The second season premiered on June 10, 2013, with a plot in which the bears are again caught in a murder investigation when Elliot Butler (Michael Gans), Reggie's former college roommate and a candidate for city council, turns up dead at his campaign launch party. New cast members in the second season include Howie Skora, Chris Lavoie, Mark Rowe, George Unda, Ray Singh, Shannon Ward and Margaret Cho.

==Season Three==
The third season, again supported by a crowdfunding campaign on Kickstarter, premiered on August 11, 2014. In the 22-episode third season, Reggie is producing a reality television pilot for a true crime series, and the bears consequently try to solve a string of murders involving models for Chunk Studios, a bear porn studio.

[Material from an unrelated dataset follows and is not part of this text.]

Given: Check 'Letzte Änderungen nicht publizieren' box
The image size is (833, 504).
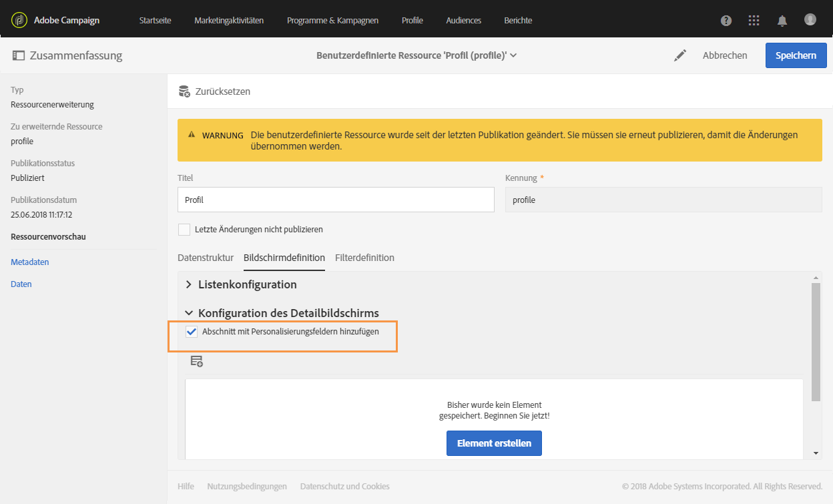Looking at the screenshot, I should tap(184, 230).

New cast additions in the third season include Drew Droege and Sam Pancake.

==Season Four==
The fourth season premiered on August 24, 2015. Inspired by the non-linear structure of the television series Damages, the fourth season starts with the shooting of Todd at his wedding to Nelson, and then flashes back to tell the story leading to the event.

==Season Five==
The fifth season premiered on September 1, 2016. It breaks from the murder mystery aspects to switch to a spy narrative, focusing this time on Todd Stevens (Ian Parks) as a newly minted spy for his security agency, setting the bears off on a madcap race to keep a dangerous computer virus from ending up in the wrong hands and sniff out a mole from the agency.

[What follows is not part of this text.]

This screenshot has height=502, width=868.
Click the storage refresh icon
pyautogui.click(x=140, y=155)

Meanwhile, Wood's and Reggie's love life flares out, George gets engaged to a Sporting Wood model, and Reggie dumps Frank Coley.

==Season Six==
The sixth season premiered on August 31, 2017. It sees another madcap romp, with Nelson on trial for murder.

==Season Seven==
The seventh and final season premiered on September 10, 2018. It consisted of 16 episodes with the series finale airing on November 1, 2018.

The Bears are called back into action when a bear run Reggie is involved with endures various acts of sabotage, as well as unrelated death threats against the Bears themselves. With the help of Walters, Martinez, Coley and Mickey Swift, they go undercover to find out who's sabotaging the pageant, leading to the surprise return of a scorned former lover. Meanwhile, Nelson and Todd endure a rough patch in their marriage, Reggie's fear of commitment to Rami may break them up, and Wood finds a new bed partner in the most unlikely place, much to George's displeasure.

In 2019, there was a Christmas musical special, described as Hairspray meets It's a Wonderful Life.